Matinhos - Beber direto na lata de alumínio pode trazer riscos para a saúde. Especialistas e órgãos como a Agência Nacional de Vigilância Sanitária (Anvisa) dizem que, embora não haja registros de alguém que tenha ficado doente exatamente por isso, a possibilidade de contrair doenças como a leptospirose, a hepatite A e infecções gastrointestinais por bactérias existe. O risco, porém, pode ser eliminado com um simples cuidado: lavar a lata com água e sabão antes de beber.
"Você não come uma maçã sem lavar. O mesmo deve ser feito com a latinha", diz a chefe da Divisão de Controle de Alimentos da Vigilância Sanitária estadual, Marise Penteado de Mello. Esse hábito é levado a sério pela artista plástica curitibana Eliane Mara de Souza Chichof, que tem casa em Matinhos. "Lavo todo tipo de embalagem antes de colocar na geladeira. Não é só questão de higiene, mas de praticidade de se pegar o alimento já limpinho no refrigerador", explica.

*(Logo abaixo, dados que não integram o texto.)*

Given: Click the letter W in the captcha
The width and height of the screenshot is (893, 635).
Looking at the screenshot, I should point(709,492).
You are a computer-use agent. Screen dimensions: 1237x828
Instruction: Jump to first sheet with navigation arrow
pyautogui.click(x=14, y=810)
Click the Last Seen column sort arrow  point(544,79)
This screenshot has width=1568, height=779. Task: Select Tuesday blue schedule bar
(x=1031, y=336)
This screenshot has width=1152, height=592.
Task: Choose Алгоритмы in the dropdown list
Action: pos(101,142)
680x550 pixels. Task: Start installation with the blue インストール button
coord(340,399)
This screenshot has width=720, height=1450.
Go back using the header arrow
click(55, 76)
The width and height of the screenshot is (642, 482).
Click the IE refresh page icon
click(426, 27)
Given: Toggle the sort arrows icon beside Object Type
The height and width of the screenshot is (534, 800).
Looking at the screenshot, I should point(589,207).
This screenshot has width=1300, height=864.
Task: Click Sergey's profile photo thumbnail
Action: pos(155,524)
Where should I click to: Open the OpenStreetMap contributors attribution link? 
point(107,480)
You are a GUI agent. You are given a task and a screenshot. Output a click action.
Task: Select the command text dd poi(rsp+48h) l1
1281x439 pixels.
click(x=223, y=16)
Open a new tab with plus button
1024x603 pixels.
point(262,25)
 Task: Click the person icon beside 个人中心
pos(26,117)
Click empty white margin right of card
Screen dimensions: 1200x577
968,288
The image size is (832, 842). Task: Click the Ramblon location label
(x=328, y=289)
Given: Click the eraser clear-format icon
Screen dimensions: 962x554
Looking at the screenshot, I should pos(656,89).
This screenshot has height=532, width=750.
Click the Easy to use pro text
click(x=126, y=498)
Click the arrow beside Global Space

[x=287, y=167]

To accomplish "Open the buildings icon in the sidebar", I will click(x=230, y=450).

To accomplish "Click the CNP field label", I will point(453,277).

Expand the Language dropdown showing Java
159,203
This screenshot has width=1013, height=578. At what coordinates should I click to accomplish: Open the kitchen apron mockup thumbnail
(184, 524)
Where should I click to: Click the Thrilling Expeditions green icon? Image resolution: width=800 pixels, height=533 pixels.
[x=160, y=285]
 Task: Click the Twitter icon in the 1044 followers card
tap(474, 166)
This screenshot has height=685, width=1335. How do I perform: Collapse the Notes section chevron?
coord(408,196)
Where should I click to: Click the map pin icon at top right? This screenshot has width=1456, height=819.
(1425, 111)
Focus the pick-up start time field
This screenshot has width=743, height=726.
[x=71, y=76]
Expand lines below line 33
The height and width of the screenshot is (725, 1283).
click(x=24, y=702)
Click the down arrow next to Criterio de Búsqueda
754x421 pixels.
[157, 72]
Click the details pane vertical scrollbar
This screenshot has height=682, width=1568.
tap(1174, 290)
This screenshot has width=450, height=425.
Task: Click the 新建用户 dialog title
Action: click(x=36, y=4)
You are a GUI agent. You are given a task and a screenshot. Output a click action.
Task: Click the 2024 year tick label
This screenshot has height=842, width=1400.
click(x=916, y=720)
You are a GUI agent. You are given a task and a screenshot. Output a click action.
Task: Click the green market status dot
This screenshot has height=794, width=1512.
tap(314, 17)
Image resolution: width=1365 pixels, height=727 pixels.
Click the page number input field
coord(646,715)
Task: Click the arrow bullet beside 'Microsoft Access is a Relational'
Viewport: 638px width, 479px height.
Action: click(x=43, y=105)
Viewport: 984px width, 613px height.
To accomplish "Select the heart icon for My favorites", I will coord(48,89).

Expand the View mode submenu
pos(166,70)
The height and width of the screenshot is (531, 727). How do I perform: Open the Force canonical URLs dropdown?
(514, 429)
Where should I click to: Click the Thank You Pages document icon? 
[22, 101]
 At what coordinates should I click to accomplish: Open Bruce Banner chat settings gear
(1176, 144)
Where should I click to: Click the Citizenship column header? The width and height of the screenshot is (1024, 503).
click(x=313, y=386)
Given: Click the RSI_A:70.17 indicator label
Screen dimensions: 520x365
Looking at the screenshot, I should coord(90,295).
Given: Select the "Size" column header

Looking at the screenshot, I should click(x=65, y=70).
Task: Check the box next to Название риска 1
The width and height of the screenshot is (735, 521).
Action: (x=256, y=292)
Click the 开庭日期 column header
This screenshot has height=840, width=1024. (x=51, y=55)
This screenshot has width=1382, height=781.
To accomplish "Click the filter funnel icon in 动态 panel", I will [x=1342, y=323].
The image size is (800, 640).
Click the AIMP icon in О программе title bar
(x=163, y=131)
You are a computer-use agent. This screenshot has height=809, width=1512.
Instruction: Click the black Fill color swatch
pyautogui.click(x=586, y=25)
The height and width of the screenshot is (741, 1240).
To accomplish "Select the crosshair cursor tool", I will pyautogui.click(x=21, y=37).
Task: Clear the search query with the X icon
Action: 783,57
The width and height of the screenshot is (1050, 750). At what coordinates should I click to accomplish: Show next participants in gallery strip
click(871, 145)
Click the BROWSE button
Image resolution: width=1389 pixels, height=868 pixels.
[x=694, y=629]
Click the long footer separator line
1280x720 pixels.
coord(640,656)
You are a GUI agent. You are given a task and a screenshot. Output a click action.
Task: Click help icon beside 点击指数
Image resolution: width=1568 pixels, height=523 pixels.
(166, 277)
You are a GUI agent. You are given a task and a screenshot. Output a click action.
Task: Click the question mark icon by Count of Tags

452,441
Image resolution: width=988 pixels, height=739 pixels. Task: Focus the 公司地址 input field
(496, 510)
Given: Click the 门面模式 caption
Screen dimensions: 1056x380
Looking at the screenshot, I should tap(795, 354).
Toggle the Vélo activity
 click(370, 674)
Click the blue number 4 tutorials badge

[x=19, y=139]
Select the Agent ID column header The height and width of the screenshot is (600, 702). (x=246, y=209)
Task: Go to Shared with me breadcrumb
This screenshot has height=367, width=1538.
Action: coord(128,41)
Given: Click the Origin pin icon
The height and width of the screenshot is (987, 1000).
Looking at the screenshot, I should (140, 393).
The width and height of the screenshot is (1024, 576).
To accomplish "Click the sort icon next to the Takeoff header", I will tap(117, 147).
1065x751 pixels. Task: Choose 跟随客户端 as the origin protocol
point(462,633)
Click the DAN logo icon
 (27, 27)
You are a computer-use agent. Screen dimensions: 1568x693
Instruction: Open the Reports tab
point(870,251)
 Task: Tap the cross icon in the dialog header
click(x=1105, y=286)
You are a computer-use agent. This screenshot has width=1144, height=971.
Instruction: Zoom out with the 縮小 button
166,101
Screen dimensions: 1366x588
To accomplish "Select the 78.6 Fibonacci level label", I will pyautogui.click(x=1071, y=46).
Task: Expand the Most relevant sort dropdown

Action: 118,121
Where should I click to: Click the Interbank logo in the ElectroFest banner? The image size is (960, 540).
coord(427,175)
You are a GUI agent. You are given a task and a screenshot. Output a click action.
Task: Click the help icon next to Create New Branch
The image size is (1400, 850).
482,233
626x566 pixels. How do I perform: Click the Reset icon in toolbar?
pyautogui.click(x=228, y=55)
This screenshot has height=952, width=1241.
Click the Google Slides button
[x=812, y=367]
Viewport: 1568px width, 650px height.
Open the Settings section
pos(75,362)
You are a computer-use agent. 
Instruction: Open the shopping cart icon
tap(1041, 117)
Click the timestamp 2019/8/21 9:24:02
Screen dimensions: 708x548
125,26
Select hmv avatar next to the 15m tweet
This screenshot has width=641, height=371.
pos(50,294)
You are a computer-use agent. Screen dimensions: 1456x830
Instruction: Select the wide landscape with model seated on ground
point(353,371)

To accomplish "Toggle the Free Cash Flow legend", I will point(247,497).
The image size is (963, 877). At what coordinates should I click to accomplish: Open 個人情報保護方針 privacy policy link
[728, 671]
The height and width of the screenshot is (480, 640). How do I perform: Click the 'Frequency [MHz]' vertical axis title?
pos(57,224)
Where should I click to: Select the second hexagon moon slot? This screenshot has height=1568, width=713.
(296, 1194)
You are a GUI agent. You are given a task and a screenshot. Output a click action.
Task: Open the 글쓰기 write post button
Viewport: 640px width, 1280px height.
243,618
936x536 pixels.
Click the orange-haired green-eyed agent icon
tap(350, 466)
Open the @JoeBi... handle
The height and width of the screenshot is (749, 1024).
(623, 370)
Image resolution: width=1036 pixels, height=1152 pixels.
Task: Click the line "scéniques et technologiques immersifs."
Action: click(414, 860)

A Associação Brasileira de Fabricantes de Latas de Alta Reciclabilidade (Abralatas), junto com outras entidades, montou um dossiê, em 2008, que reforça a orientação da Anvisa, mas que também diz que a bactéria causadora da leptospirose chamada leptospira , encontrada na urina de roedores, como os ratos, só sobrevive em meios líquidos e em temperaturas acima de 21°C. Isso quer dizer que, para a transmissão, a urina do rato teria de ser recente e a bebida ingerida quente. "Ou seja, a contaminação é um mito", diz o diretor executivo da Abralatas, Reno Castro.
A médica infectologista chefe do Controle de Infecção Hospitalar do Hospital de Clínicas e do Controle de Risco dos hospitais Vita, Marta Fragoso, é mais conservadora e ressalta que o risco existe. "A chance é pequena, mas, embora não haja registro de casos, ela existe". A leptospirose se manifesta em um período de até 30 dias, com sintomas como dor de cabeça, febre alta e dor muscular, e, nos casos mais graves, icterícia (pele e mucosas de tom amarelado), insuficiência renal e hemorragias.
Marta também alerta para a hepatite A. "Isso (a contaminação) aconteceria pela manipulação por um indivíduo contaminado que não tenha lavado as mãos depois de ir ao banheiro nem higienizado a latinha antes de servir". O doente com a hepatite A apresenta pele e olhos amarelados, fezes mais claras que o normal, urina escura, cansaço e dor abdominal e, em estágio avançado, comprometimento do fígado.
Bares e ambulantes
O manuseio e a armazenagem correta fazem parte das regras da Anvisa e das aulas ministradas no Senac.
"Faço pelo menos dois ou três cursos, depois volto e passo para os funcionários", diz Maria de Lurdes Cordeiro, dona do restaurante Container, um dos mais tradicionais de Antonina.
Os vendedores ambulantes são cobrados também. "Esse é um trabalho da vigilância de cada município do Litoral, que cadastra o autônomo, exigindo um pequeno curso e o cumprimento das normas de higiene", explica Marise.
Selo
No fim de 2008, a Anvisa foi questionada pelo Ministério da Agricultura (responsável pela qualidade de cervejas e refrigerantes) sobre a eficiência do uso de selos em latas. Após análise, a agência afirma que não há diferença entre as latas com selo e as sem. A médica infectologista Marta Fragoso reconhece que o selo não é garantia contra doenças, mas uma arma a mais para manter a higiene das latinhas. Conclusão: o melhor é sempre lavar.